#### WHAT THE TASK ASKS
Could you count how many lines of the data include "agent" and answer with the number only?

━━━━━━━━

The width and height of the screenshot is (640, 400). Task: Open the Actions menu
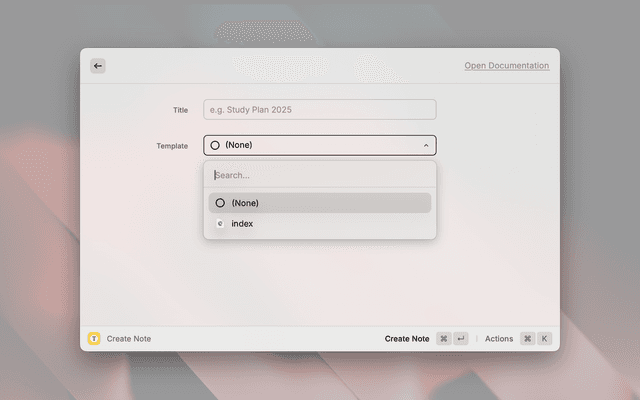[x=499, y=339]
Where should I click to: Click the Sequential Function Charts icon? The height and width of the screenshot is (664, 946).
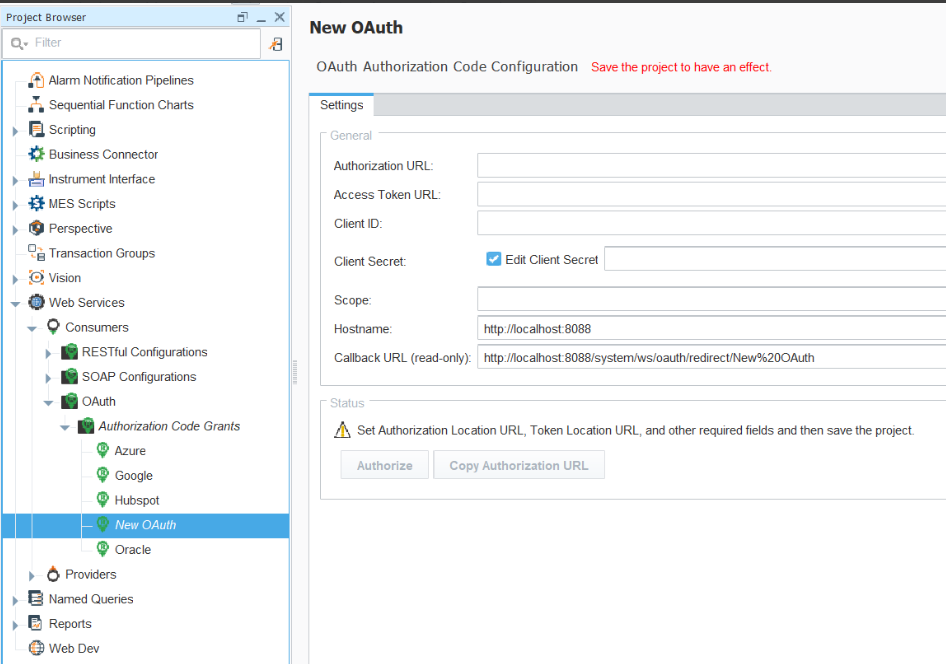37,105
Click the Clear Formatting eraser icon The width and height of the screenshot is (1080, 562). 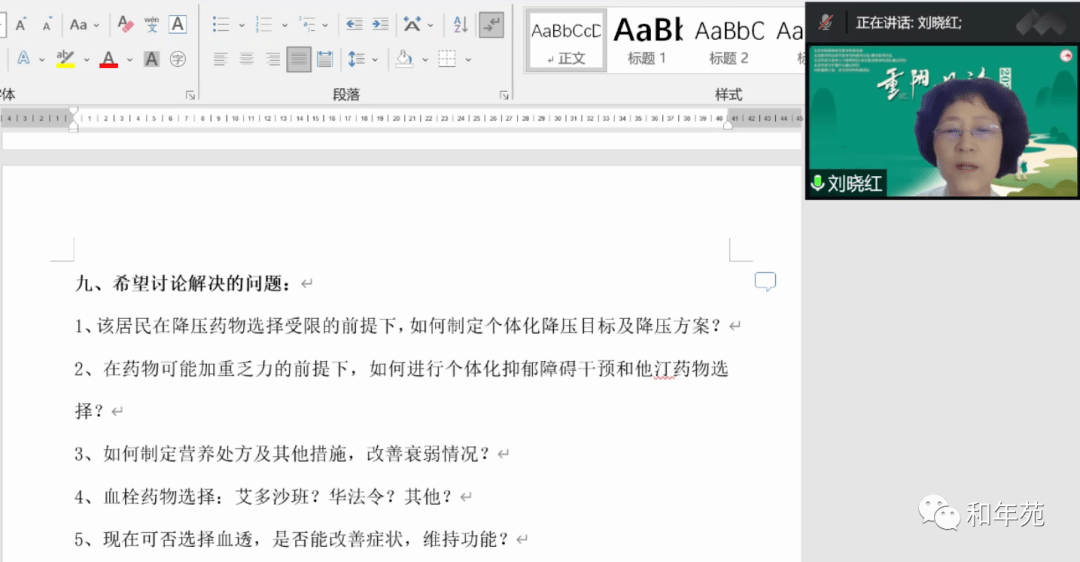click(125, 24)

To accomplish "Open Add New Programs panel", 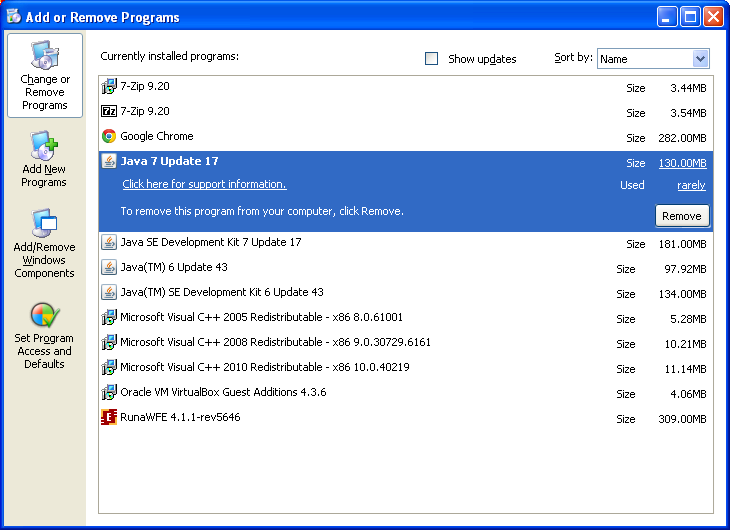I will point(44,160).
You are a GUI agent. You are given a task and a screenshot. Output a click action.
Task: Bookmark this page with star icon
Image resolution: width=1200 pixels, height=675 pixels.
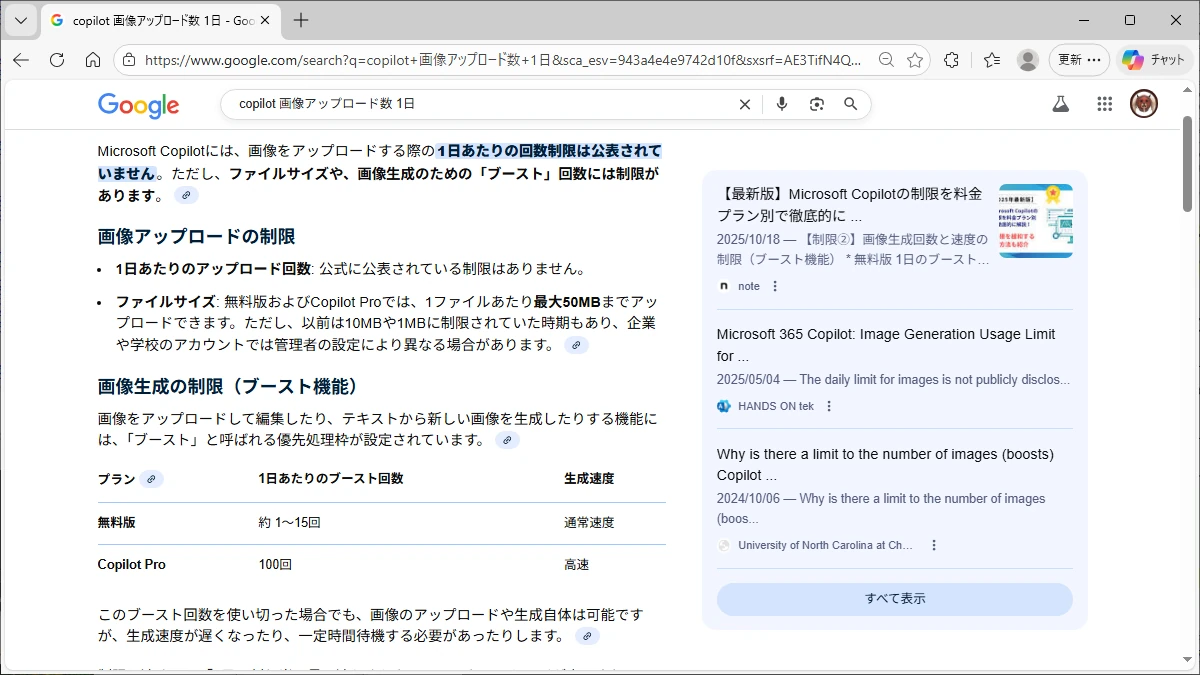(914, 60)

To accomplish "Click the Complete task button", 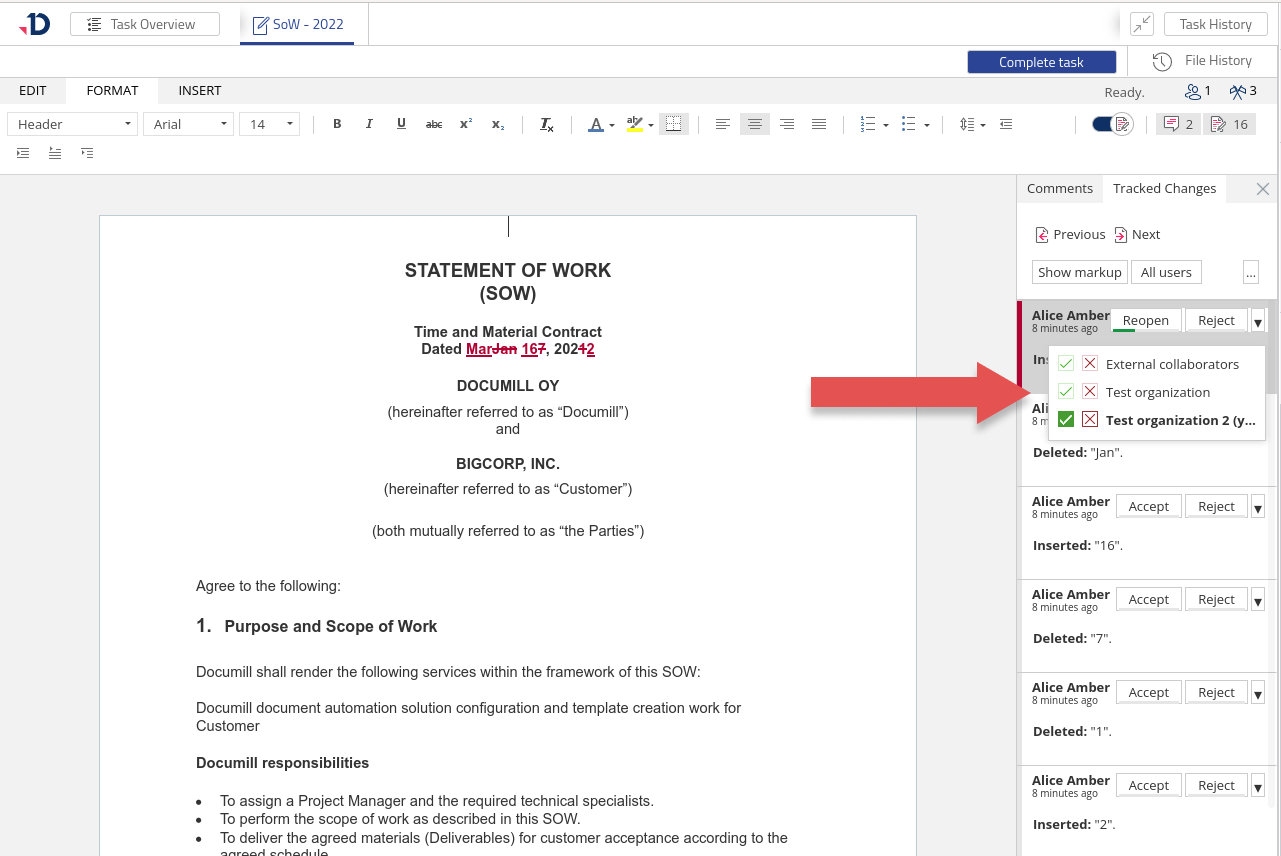I will pos(1041,62).
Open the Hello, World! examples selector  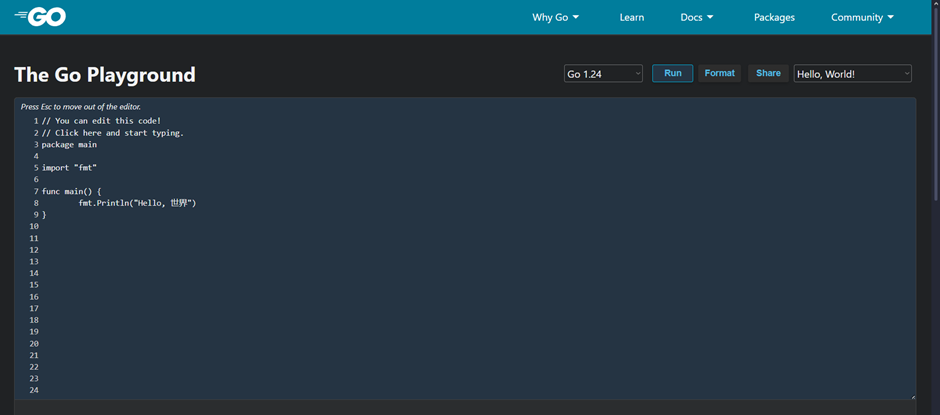[x=852, y=74]
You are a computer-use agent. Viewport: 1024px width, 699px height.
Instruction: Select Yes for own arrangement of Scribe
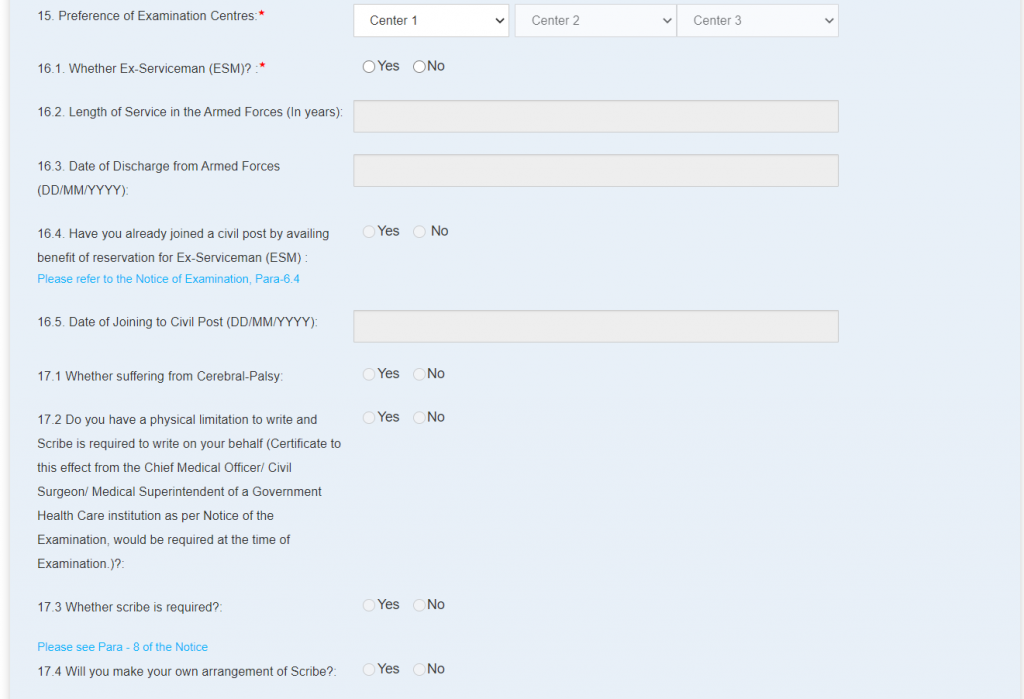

━━━━━━━━

#### TASK OUTPUT
2